The gathering was unique in that it was the brain-child of members of the Norwich and Norfolk Muslim Association. So often accused of retreating into their own communities and not integrating with wider British society, members of the Muslim community took the lead on this occasion, in a bid to find the common ground between individuals of different cultures and faiths – including those of no particular faith. And it worked! In fact, it was a phenomenal success and lasting friendships, across different faiths and cultures, were made.
This month, on Sunday 27 May, the Norwich Peace Camp will be there again – and this time it will be even bigger, covering half of the Atrium in the Forum. All last year’s member organisations will be taking part again along with some new ones and everyone, young and old, is invited to come along and participate in this day-long event devoted to peace and better inter-communal relations. There will be stalls, a great atmosphere, information galore - and maybe even some food to sample!
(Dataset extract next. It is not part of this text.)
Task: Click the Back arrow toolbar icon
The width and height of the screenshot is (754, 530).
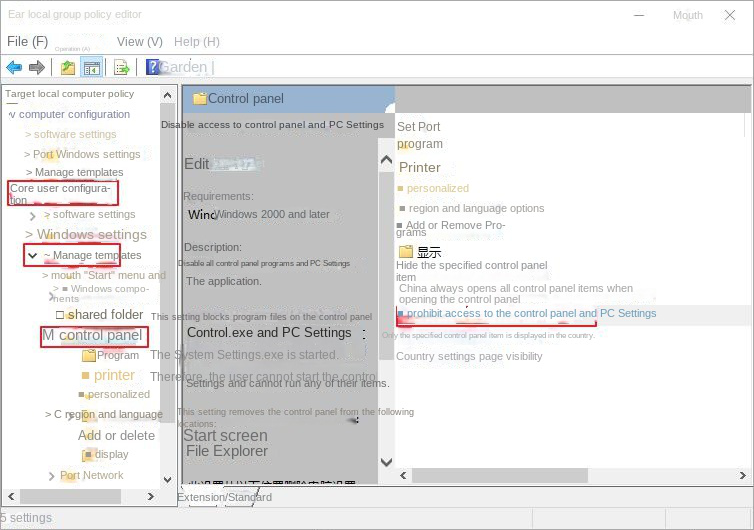Action: tap(14, 68)
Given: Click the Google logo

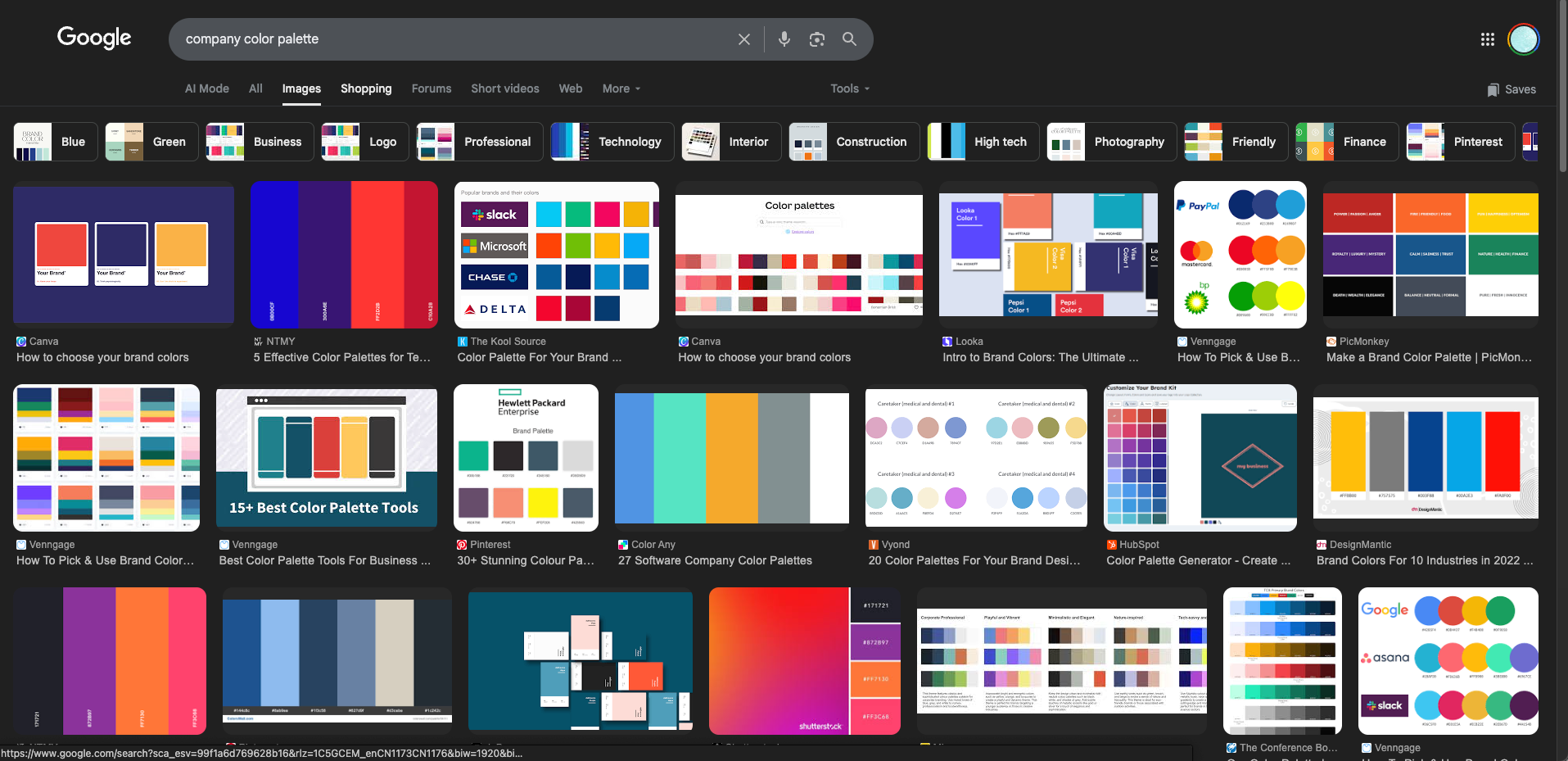Looking at the screenshot, I should pos(94,38).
It would be hard to overestimate the importance of events like this in today’s polarizing world. Multiculturalism – as a dogma – is not delivering liberté, égalité or fraternité in the ways originally intended. I watched the Panorama programme on television earlier this week and was surprised and saddened by the situation which has developed in Blackburn where the Asian Muslim and white populations have virtually retreated into separate parts of the city, with little or no interaction between them. The commentator said that the two communities lived "parallel lives" and that separation had entered "every aspect of their lives". This separation means that young people tend to stay strictly within their own areas. Neither group uses the city centre much, other than for visiting hospitals, shopping – and for marches and processions.
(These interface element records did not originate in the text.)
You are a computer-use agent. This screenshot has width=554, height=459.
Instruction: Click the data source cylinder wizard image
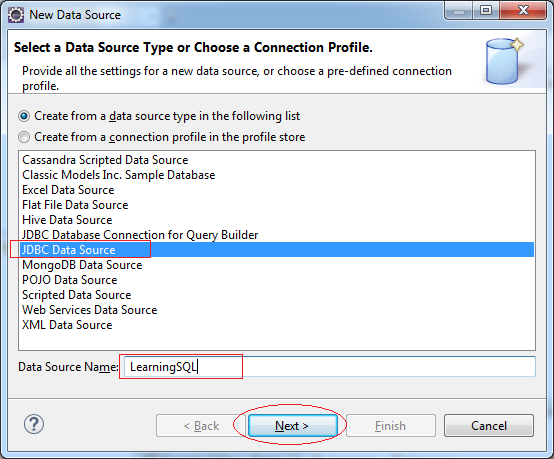point(505,61)
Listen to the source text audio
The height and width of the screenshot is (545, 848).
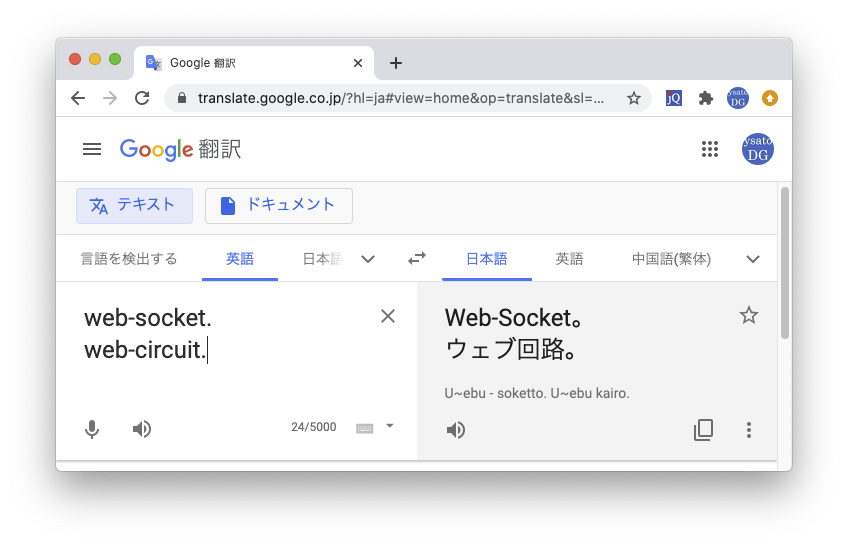pyautogui.click(x=142, y=429)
The Blackburn Muslim community organised a march to celebrate an aspect of their religion. The march was peaceful in origin and execution but all the flags, banners and chants were in Arabic. As a result, the non-Muslim section of the community looked on nervously, uncertain what the banners and chants were about and this peaceful and colourful event produced negative feelings of fear and exclusion in on-lookers and passers-by. A few days later, a march organised by the white community to celebrate St. George produced similar feelings of unease and exclusion in the non-white community! Leaders of both communities are working hard to overcome this fear and unfamiliarity before it degenerates into hatred.
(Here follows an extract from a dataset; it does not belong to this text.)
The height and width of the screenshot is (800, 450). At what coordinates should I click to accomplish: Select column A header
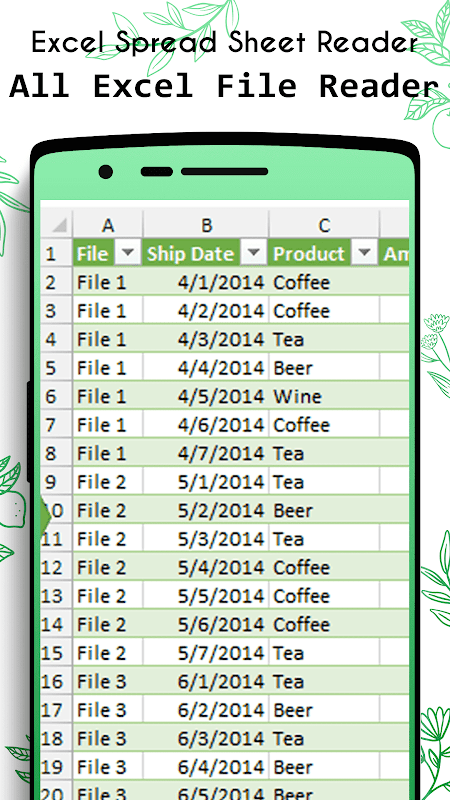pos(108,225)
Perhaps the most poignant example of the divisiveness of flag-waving is the 'orange and green marching season' in Northern Ireland. The recent, long overdue power-sharing agreement between Unionists and Republicans, which this week ushered in the new Northern Ireland government at Stormont, will, we hope, see the hatred that infused these marches being replaced, as the two communities become more accustomed to working with instead of against each other. Will we then see the aggressiveness of the marching season' replaced by all inclusive, joyful celebrations of life - such as Mardi Gras and the Notting Hill Festival – and not a flag in sight?
Some people argue that multiculturalism is failing women, others argue that the political left-wing of western society is too silent on the often reactionary agenda of political islamist groups, in order to preserve alliances or to be seen to be 'politically correct'. Either of these subjects would fill a whole column on their own! However, we do live in a multicultural society and we do need to make it work for all. The best way to do that is to respect those following a different cultural or religious path from our own, while our understanding of them develops in a non-judgemental atmosphere.
A woman friend said recently that fear is a very negative reaction, which is the root cause of so much dis-ease in social relations. So let us substitute awareness for fear as far as we humanly can. Trying to understand the other does not necessarily mean justifying anything – but it is practical, for that is how we can peacefully live together – so necessary on our over-crowded, fragile planet.
That is what the Peace Camp in the Forum is all about: learning to appreciate the common ground and respect the differences. Come and see for yourselves between 10am and 4pm at the forum on Sunday 27 May 2006.